* **Given data**:

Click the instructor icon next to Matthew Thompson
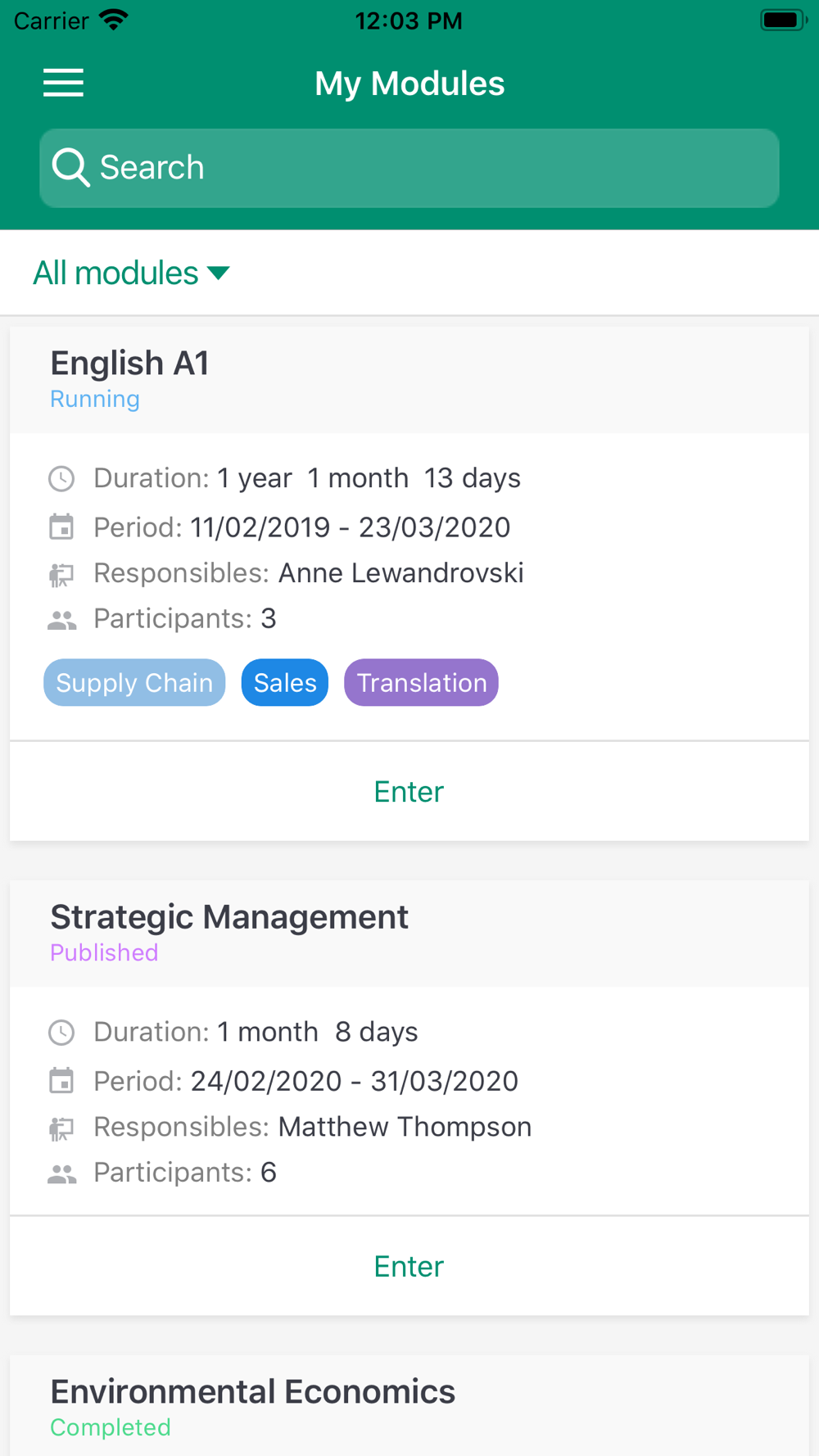This screenshot has height=1456, width=819. click(x=61, y=1128)
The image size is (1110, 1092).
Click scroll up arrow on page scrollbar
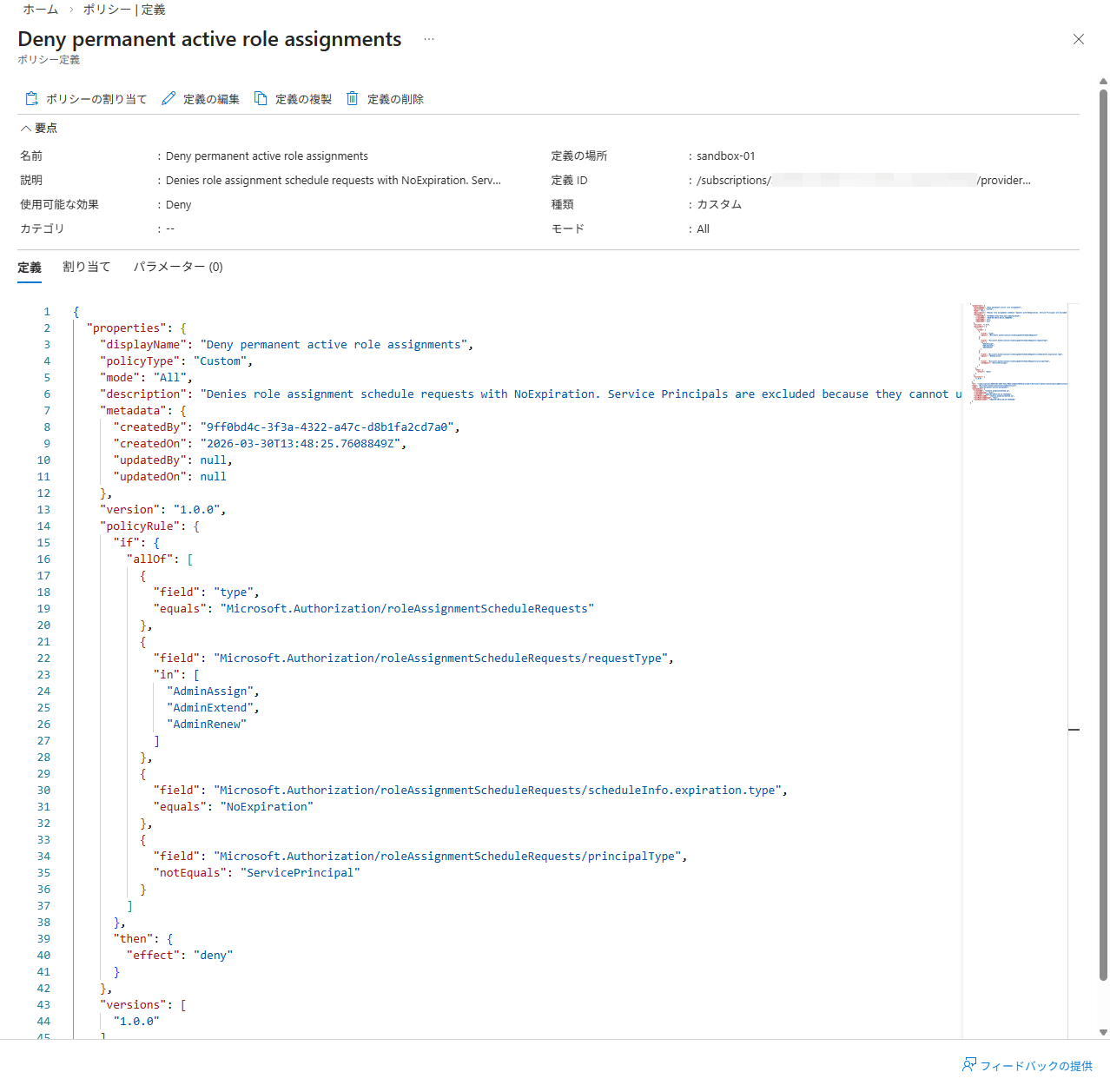[1104, 82]
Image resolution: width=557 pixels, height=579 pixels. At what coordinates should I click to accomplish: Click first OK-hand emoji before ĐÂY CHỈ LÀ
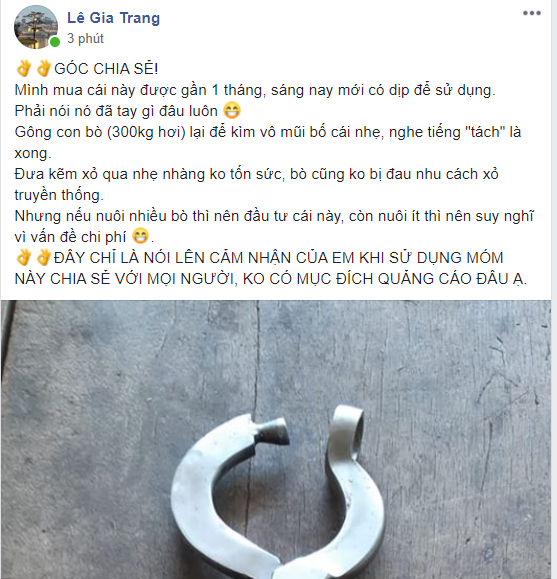[24, 257]
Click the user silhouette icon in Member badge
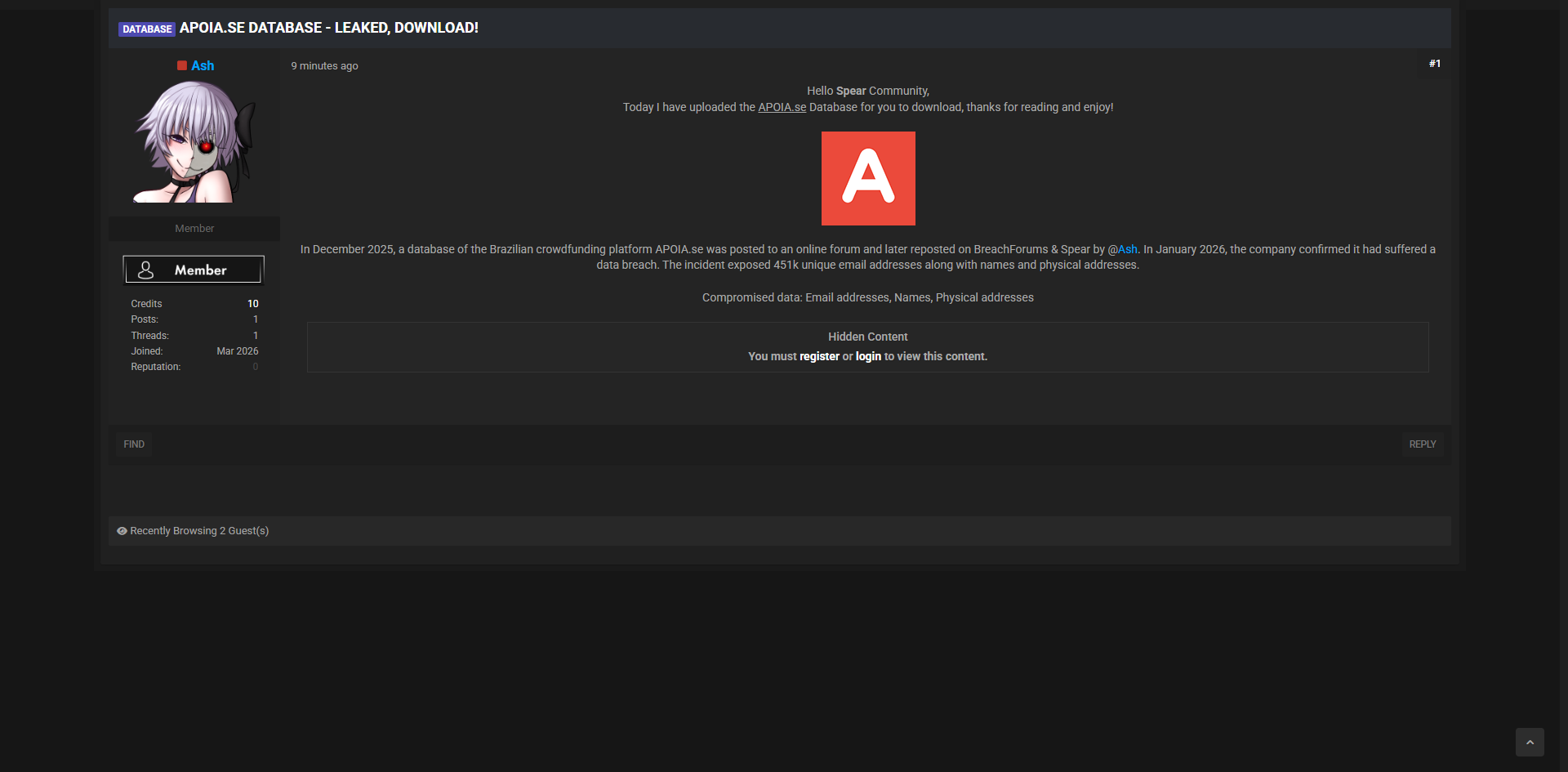 (x=146, y=270)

* **Exercise**: Print the listing exactly, minus its pictures.

* **Solved exercise**:
Click the instructor icon next to Matthew Thompson
This screenshot has height=1456, width=819. click(x=61, y=1128)
The image size is (1110, 1092).
Click scroll up arrow on page scrollbar
[1104, 82]
Image resolution: width=557 pixels, height=579 pixels. At what coordinates should I click to accomplish: Click first OK-hand emoji before ĐÂY CHỈ LÀ
[24, 257]
Click the user silhouette icon in Member badge
 (x=146, y=270)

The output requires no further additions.